Render the saved data entries below as a numbered list, leaving out any blank lines.

(Saved data entries)
_ _ _

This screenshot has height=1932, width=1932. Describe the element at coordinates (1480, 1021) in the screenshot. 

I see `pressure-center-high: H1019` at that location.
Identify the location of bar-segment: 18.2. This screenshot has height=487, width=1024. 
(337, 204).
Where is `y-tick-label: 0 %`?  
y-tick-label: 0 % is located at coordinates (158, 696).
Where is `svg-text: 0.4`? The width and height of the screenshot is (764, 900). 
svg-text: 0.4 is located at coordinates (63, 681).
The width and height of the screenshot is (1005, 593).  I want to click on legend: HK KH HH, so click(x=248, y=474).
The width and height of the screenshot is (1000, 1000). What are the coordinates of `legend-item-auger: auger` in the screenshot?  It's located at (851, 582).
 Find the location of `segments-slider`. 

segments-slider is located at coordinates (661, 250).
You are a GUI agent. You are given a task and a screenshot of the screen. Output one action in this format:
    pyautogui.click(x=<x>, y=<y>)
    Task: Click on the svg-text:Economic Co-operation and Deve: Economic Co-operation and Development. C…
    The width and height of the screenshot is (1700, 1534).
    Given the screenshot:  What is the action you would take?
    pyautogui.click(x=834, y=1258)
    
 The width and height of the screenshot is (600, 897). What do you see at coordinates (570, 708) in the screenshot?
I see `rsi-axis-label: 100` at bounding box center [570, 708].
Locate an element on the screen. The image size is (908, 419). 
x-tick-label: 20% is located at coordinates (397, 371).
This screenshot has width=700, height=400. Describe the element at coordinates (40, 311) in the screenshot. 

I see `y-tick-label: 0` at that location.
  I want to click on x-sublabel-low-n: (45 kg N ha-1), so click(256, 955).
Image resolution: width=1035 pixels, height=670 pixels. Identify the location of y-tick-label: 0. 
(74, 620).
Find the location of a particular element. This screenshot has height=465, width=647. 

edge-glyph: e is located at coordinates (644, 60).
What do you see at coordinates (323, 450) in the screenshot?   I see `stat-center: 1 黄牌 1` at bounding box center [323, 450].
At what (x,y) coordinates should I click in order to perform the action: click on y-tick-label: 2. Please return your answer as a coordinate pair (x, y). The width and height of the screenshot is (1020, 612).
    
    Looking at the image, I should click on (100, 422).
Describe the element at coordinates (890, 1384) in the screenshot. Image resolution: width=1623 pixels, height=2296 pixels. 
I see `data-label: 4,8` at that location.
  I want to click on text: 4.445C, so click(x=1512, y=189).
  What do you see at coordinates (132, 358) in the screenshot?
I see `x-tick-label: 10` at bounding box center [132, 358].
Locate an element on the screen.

_ _ _

> _RESULT OF THE EXERCISE_:
1. This screenshot has height=1932, width=1932. Describe the element at coordinates (1480, 1021) in the screenshot. 
2. I see `pressure-center-high: H1019` at that location.
3. Identify the location of bar-segment: 18.2. This screenshot has height=487, width=1024. 
4. (337, 204).
5. Where is `y-tick-label: 0 %`?  
6. y-tick-label: 0 % is located at coordinates (158, 696).
7. Where is `svg-text: 0.4`? The width and height of the screenshot is (764, 900). 
8. svg-text: 0.4 is located at coordinates (63, 681).
9. The width and height of the screenshot is (1005, 593).  I want to click on legend: HK KH HH, so click(x=248, y=474).
10. The width and height of the screenshot is (1000, 1000). What are the coordinates of `legend-item-auger: auger` in the screenshot?  It's located at (851, 582).
11.  Find the location of `segments-slider`. 
12. segments-slider is located at coordinates (661, 250).
13. You are a GUI agent. You are given a task and a screenshot of the screen. Output one action in this format:
14.     pyautogui.click(x=<x>, y=<y>)
15.     Task: Click on the svg-text:Economic Co-operation and Deve: Economic Co-operation and Development. C…
16.     The width and height of the screenshot is (1700, 1534).
17.     Given the screenshot:  What is the action you would take?
18.     pyautogui.click(x=834, y=1258)
19.  The width and height of the screenshot is (600, 897). What do you see at coordinates (570, 708) in the screenshot?
20. I see `rsi-axis-label: 100` at bounding box center [570, 708].
21. Locate an element on the screen. The image size is (908, 419). 
22. x-tick-label: 20% is located at coordinates (397, 371).
23. This screenshot has width=700, height=400. Describe the element at coordinates (40, 311) in the screenshot. 
24. I see `y-tick-label: 0` at that location.
25.   I want to click on x-sublabel-low-n: (45 kg N ha-1), so click(256, 955).
26. Image resolution: width=1035 pixels, height=670 pixels. Identify the location of y-tick-label: 0. 
27. (74, 620).
28. Find the location of a particular element. This screenshot has height=465, width=647. 
29. edge-glyph: e is located at coordinates (644, 60).
30. What do you see at coordinates (323, 450) in the screenshot?   I see `stat-center: 1 黄牌 1` at bounding box center [323, 450].
31. At what (x,y) coordinates should I click in order to perform the action: click on y-tick-label: 2. Please return your answer as a coordinate pair (x, y). The width and height of the screenshot is (1020, 612).
32.     Looking at the image, I should click on (100, 422).
33. Describe the element at coordinates (890, 1384) in the screenshot. Image resolution: width=1623 pixels, height=2296 pixels. 
34. I see `data-label: 4,8` at that location.
35.   I want to click on text: 4.445C, so click(x=1512, y=189).
36.   What do you see at coordinates (132, 358) in the screenshot?
37. I see `x-tick-label: 10` at bounding box center [132, 358].
38. Locate an element on the screen.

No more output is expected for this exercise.